# Exercise text
═══

When I Could Not Pray
What if you were prevented from praying or physically couldn’t pray? I had a few interesting months when I was prevented from praying and, during this time, I felt scared and confused. However, the experience also gave me a newfound appreciation for prayer.
When I received news that I had a brain tumor that would have to be surgically removed, I rightfully grew concerned as doctor’s listed the risks. Since I am a preacher, they were sure to forewarn me that one of the main risks was being left entirely speechless. Regardless of my post-surgery speaking abilities, they encouraged me that I should still be able to read, write, and think. After the surgery, my doctor informed my family that he removed almost 100% of the tumor, but they stopped the surgery once my speech was being affected. We wouldn’t know for sure how much it was affected until I woke up. I awoke speechless and essentially prayerless. I could not pray. Notice I did not say, “I would not pray,” but “I could not pray.”
The inflammation and irritation of surgery itself caused more extensive brain damage that would only be remedied by time. Cognitive damage made processing the simplest orders during my recovery very difficult. To my family, this confusion was masked by another condition—expressive aphasia. I had great trouble expressing words, thoughts, or ideas with speaking and writing. This was expected and we knew it might only be temporary. When I awoke from surgery, my wife said I would point and say the word “the” but the rest of my thoughts would not come out.
After a week in the hospital, I could still only say a few words. The RN provided a pamphlet with about twenty or thirty words and pictures. I couldn’t say the words at first. Even if the pictures were familiar, it was difficult to produce the right sounds. For example, I would say “blush” instead of “brush” or “vamily” for “family.” As the neurological connections strengthened, I grew increasingly confident in saying words like “family,” “friends,” and “toothbrush.” While I had easy access to the few words that I had been practicing all week, I had difficulty expressing my thoughts with words not provided for me. I was essentially trapped in my own head. At that time, I realized how difficult it would be to pray.
I thought returning home would be pivotal for my prayer life. Things should naturally return as my life started to look normal again and my brain healed. But they did not immediately return. I would sit in my room alone to pray and could only utter, “Dear Lord.” The rest of the words wouldn’t come; they couldn’t come. It was incredibly frustrating, as if they were locked in some vault in my brain to which I had misplaced the key. But I pressed on.
In the course of time, my speaking slowly improved, but this had no direct impact on my prayer life. I was able to lead family worship again, but I was restricted to the page of Scripture in front of me and even then, I read slowly. I was reading at a first-grade level. I was discouraged but my family was so sweet. My daughter (who is 10 years old) began praying, “We thank you that daddy gets to read this story to us.” I took turns in praying most every night, but prayers would be somewhat like this: “Dear God … thank you for this day, … thank you … for this Bible story … in Jesus name we pray. Amen.” Very simple, very basic momentary glimpses of a prayer life coming back.

═══

# Given material

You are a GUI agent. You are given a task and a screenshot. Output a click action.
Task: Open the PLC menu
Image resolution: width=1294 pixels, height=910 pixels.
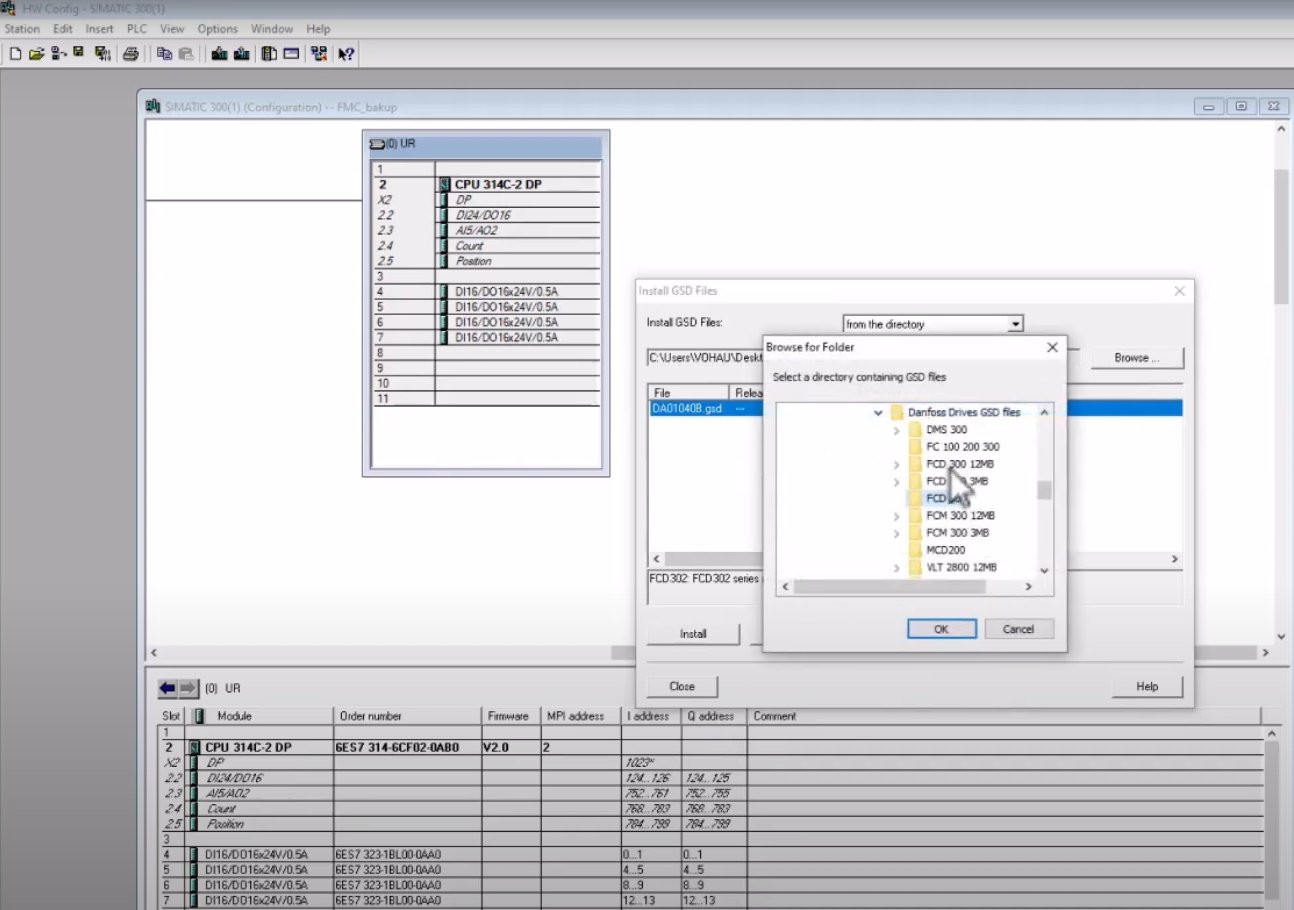pos(136,29)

═══

# Task directions
In the text about being unable to pray, copy the passage starting at "I thought returning" and ending at "I pressed on.", swapping "vault" for "safe".

# Answer for the task
I thought returning home would be pivotal for my prayer life. Things should naturally return as my life started to look normal again and my brain healed. But they did not immediately return. I would sit in my room alone to pray and could only utter, “Dear Lord.” The rest of the words wouldn’t come; they couldn’t come. It was incredibly frustrating, as if they were locked in some safe in my brain to which I had misplaced the key. But I pressed on.